I think that therapy, both the interaction with the therapist, and the individual work, are a lot like a marriage...without all the hassle of fights, sex, jealousy, etc.) I don't mean to say that it is only good things, just that I can see a correlation between these two parts of therapy (individually), and marriage.

In marriage, there has to be, MUST be, a relationship of trust and commonality (or some other foundation to foster communication). In therapy, there is NO way it's going to work without trust AND a foundation for communication. I have read a lot in the last year about therapy and, quite frankly, I am more and more convinced that I made the right choice in sticking with my current Doc...even when I struggle with feeling like she's ready to "divorce" me.

One of the topics I read about was that of choosing a therapist.
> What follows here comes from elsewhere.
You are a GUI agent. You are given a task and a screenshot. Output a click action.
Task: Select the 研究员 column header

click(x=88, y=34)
This is no easy task...at least it wasn't for me. I talked with a Doc about possibly getting a referral to an Anger Management class. Imagine my surprise when he said that I had PTSD. THEN, I had to have two other doctors "look" at me (no including the doctor picked by the VA for my CMP check), and THEN had to wait for a fucking phone call. The Doc I have is actually the one who called me, but she called to tell me that my choices were limited to females, and to interns at that. At the time, I felt that I had to stick to my guns on two requirements: the therapist HAD to be a male AND the therapist had to be around for awhile. A female intern obviously wan't going to work at that time.
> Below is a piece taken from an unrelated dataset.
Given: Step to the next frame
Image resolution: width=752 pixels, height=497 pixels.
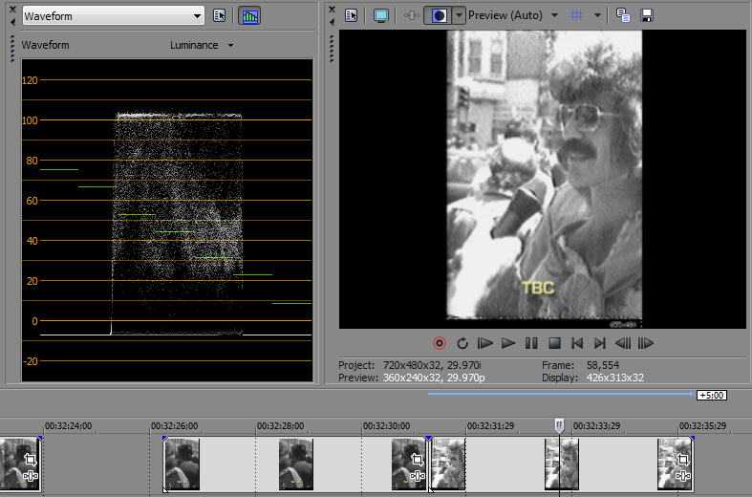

So, much like choosing a life partner, you have to maintain some level of standards. Some contradiction here also parallels life's reality....I didn't get what I thought I wanted and the one I thought would NOT be a good choice ended up being the absolute best. I kind of liken this to my marriages. In my first marriage, I got exactly what I wanted...and it was HELL. In my current marriage, I had NO intention of marrying her. Hell, she was supposed to be a one-night stand and for whatever reason she continued to call me to come over...and that was over 13 years ago. As with my wife, I didn't see anyway that the Doc could be useful long term. I figured she'd be OK as a 'stand-in' until someone meeting my requirements became available.
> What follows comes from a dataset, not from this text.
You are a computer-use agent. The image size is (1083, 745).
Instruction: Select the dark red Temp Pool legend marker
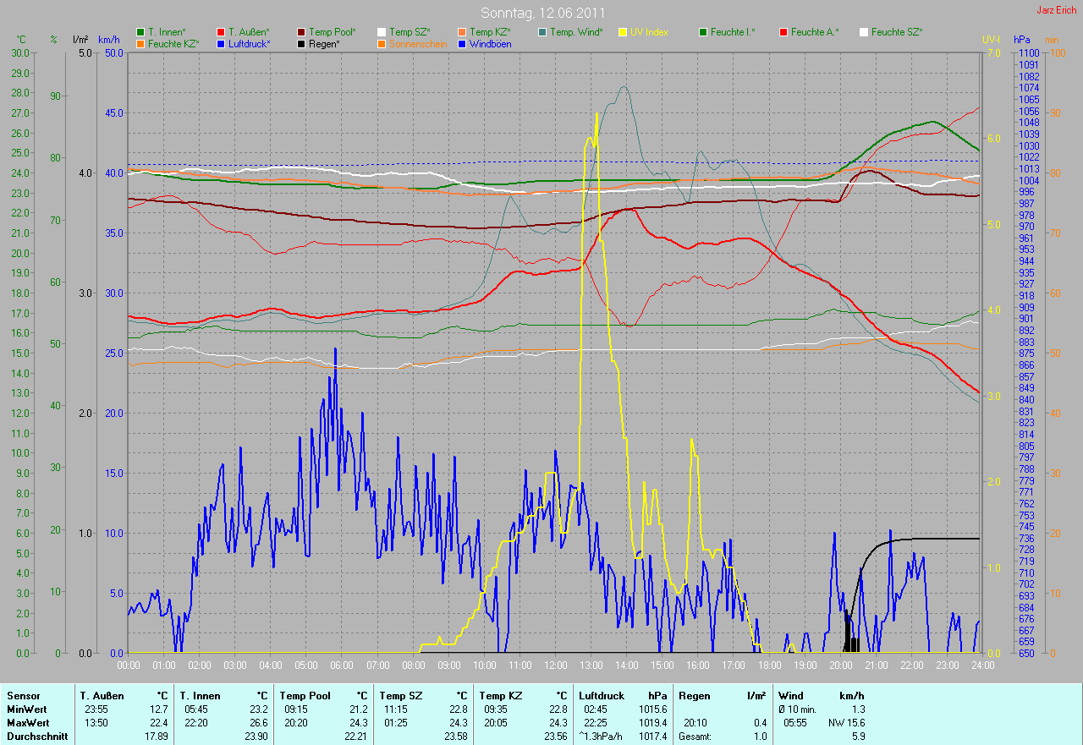click(x=302, y=32)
I think another way that I have to liken my therapy as a whole to the marriage, or at least the relationship process, is in terms of impatience. After I lost my virginity (the time I was willing and with someone I loved), I wanted sex all the time...maybe even too much. I didn't know it then but I think I was basing all of my actions on what was expected of me as a kid. So much so that when my first wife I would have sucked some dude's dick just to make her happy...even when she had used my telling her a little I remembered about my CSA, against me. But I have digressed. After loosing my virginity (and before) I don't think that until the last few years that I didn't FEEL a need for sex ALL the time. Even when I wasn't horny, I just knew I needed a release. So, I would masturbate at an average minumum of four times a day...even if I was in a sexual relationship. (the masturbation wasn't always about sexual relief...at least 60% of the time it wasn't...or still isn't). Much like, well...very much like my overly needy desire to have sex, to include some of the shit I was willing to do for that relief, it's the same with my my desire to seek treatment.

I KNEW that if I didn't see a Doctor soon, that I would be done. I had already half-tried to kill myself once and had thought about it more than once since then. But I had a STRONG urge to get help. What I had thought of earlier on was only a sever issue with my temper had turned out to be PTSD, I knew my thoughts and my mental state were spiralling down quickly. I had a STRONG, hourly, urge to get help...a different, non-sexual,  type of relief. So I think that this is very similar too...my desire for physical/emotional relief and my desire for emotional/mental led in different directions but certainly felt and manifested in similar ways (not making any jokes about genitalia here).

I am sure that anyone in therapy for similar issues, and especially those going through the CPT or PE protocols/treatments probably alreay knows all of these comparisons. I just myself though realized it, although I don''t know how I could have missed the correlation earler!

Like marriage, therapy and a working/WORKABLE/HELPFUL relationship with your therapist require:
- patience AND standards during your search
- a desire to get better
- Communication about what's working AND what's not working
- Persistentce to stick with it. Therapy, like marriage, can be very taxing and without some strength to make it

In any event, I think I have a great wife and a decent marriage. I also think that I have the best Doc in the VA system. I wish I could list her name here and sing her praises. I've had to work at both relationships but, and this is important, when I started to include my wife in my treatment....at least with letting her in a little more....that really, REALLY provided some support I needed to percivere in my therapy!!!